穏やかな気候のもとで、毛刈りをして、畑を耕す二人。まるで小津映画に登場するような老夫婦の、穏やかな日々を描いてゆくのだと思って、その牧歌的雰囲気を安心して観ていました。

しかし暫くして、この二人は何のためにここで生きているのだろう?という疑問が湧き上がってきました。こんな辺鄙な所に住む両親に、息子はとっくに愛想をつかしていて音信はありません。豊穣な土地があるわけでもなく、牧場をするには歳を取り過ぎています。物質的金銭的幸せも、精神的幸せもないここで、生きる意味って何だろう。私たちは幸せになるために生きているのに、二人にとって幸せとは何?映画は、「生きる」という本質的な意味を問い詰められているように思えました。

しかし、後半、そんな私の個人的な思いなんぞ木っ端微塵にしてしまう展開が待っていました。ある日、リャマを伴って村に買物に向かったウィルカが、途中で怪我をして動けなくなってしまいます。探しに来たパクシに救助されるのですが、身体へのダメージは大きく、その後の生活に支障をきたします。その上、飼っていた羊が全て狐に噛み殺される惨劇が起きます。ズタズタになった子羊を抱き上げて泣くパクシ。土の中に埋められる羊をカメラが真正面から捉えます。

肉がなくなり、コカの葉も在庫が無くなってしまいます。さらに、ロウソクの火が家に燃え移り全焼してしまいます。年老いた二人にはなすすべもありません。残った納屋で何とか暖をとるのですが、食べるものはありません。ウィルカも衰弱していきます。困ったパクシは、可愛がっっていたリャマを襲い、泣きながら何度もナイフを刺して、肉を取り出します。が、ウィルカは死んでしまいます。

もう、このあたりで席を立とうと思いましたが、そうはさせじという強い力が画面から送られてくるみたいに、座席に縛り付けられました。ラスト、一人雪山にむかうパクシ。姥捨山みたいなエンディング。90分ほどの映画でしたが、これほど重く、辛く、素晴らしい映画は滅多にないと思いました。

監督はオスカル・カタコラ。ペルーのプーノ県アコラ生まれ、アイマラ族出身。本作は史上初のアイマラ語映画でした。

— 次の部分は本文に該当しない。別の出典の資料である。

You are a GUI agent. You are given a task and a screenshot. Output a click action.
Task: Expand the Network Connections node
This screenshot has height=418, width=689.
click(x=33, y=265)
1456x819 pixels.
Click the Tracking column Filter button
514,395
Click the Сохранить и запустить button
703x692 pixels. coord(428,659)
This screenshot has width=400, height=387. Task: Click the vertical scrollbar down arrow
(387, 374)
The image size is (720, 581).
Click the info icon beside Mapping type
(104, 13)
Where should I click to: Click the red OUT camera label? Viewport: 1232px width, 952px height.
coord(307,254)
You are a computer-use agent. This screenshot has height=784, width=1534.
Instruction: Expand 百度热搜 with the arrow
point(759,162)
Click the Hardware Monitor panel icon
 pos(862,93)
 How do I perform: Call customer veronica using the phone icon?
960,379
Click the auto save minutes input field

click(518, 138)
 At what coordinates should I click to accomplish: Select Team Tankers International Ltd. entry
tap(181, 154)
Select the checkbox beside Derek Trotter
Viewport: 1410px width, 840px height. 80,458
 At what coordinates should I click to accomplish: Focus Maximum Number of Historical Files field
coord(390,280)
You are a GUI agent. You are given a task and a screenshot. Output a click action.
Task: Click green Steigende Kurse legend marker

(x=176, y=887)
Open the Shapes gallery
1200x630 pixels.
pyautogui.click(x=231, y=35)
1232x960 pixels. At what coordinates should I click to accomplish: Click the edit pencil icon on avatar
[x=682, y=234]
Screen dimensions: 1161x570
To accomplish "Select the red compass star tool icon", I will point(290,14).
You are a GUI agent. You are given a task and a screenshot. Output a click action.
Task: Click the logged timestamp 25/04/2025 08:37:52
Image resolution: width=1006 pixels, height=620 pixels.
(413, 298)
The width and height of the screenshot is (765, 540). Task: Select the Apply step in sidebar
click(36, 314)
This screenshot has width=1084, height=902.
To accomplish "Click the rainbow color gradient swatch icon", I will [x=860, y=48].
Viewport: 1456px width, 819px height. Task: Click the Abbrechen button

が、第二作撮影中に亡くなりました。享年34歳、本作が初の長編映画であり遺作になってしまいました。残念です。

 

 

 

原作は、独学で魚の研究者になったさかなクンの自叙伝的エッセイ「さかなクンの一魚一会」。それを、センスの良い作品を送り出し続けている沖田修一監督が映画化しました。南極越冬隊のコックを主人公にした「南極料理人」、林業に携わる人々を描いた「キツツキと雨」、自宅の庭の虫や花を描き続けた画家熊谷守一を山崎努が演じた「モリのいる場所」等、選ぶ舞台や登場人物がユニークすぎて、観る前からワクワクしてしまう監督です。

「さかなのこ」の主人公ミー坊は、もう魚のことしか頭にない高校生です。飽きることなく魚を観察し、お魚新聞を作っては学校に張り出し、毎日魚料理を食べるという、ユニークな生徒です。ミー坊は小さい時、近所では変人扱いされているギョギョおじさん(さかなクンが演じてます)と意気投合して、さらに魚のことしか頭にない人になりました。そして何より幸せなことに、魚に夢中になる子供を応援する母親が、側にいてくれるのです。

さかなクンを彷彿とさせるミー坊を演じているのは、NHK朝の連ドラ「あまちゃん」で国民的アイドルになった、のんです。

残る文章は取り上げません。